ABOUT THIS TASK »
In the records below, count every line that includes the word "agent". Provide the total alone.

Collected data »
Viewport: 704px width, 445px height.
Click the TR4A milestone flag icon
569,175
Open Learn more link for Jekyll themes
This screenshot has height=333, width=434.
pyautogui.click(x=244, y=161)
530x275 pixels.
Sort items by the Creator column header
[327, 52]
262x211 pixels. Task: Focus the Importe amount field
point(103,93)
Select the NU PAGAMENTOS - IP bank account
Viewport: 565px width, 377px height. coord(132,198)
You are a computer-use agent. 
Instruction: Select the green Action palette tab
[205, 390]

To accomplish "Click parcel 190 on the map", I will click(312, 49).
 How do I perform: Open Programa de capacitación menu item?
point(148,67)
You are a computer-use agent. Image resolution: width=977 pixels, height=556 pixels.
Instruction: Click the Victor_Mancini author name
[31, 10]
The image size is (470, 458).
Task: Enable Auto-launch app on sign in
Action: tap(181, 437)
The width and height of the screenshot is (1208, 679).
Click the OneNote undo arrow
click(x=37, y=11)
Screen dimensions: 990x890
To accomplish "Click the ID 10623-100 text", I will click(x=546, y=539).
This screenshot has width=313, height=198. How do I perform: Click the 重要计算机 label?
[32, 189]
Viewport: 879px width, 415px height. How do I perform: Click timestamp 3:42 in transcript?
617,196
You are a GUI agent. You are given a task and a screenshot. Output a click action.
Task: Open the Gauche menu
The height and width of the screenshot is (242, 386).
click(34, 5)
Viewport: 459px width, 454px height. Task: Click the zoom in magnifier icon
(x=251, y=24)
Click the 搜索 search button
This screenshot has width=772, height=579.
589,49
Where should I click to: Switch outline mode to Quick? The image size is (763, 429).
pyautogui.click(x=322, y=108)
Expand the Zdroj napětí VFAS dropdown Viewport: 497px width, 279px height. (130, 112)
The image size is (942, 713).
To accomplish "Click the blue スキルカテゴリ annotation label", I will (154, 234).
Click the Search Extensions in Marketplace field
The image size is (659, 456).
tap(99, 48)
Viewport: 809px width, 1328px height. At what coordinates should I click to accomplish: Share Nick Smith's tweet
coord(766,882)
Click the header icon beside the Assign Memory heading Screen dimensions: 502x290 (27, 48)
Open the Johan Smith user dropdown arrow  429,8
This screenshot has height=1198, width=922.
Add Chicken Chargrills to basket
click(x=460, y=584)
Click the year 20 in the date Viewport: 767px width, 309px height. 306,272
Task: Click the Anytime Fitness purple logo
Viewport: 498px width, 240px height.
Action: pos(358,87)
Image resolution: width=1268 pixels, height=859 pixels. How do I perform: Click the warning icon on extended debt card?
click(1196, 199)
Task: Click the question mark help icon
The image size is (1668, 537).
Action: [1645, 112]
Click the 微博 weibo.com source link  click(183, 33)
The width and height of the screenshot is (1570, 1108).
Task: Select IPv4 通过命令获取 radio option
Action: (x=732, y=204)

RESULT »
3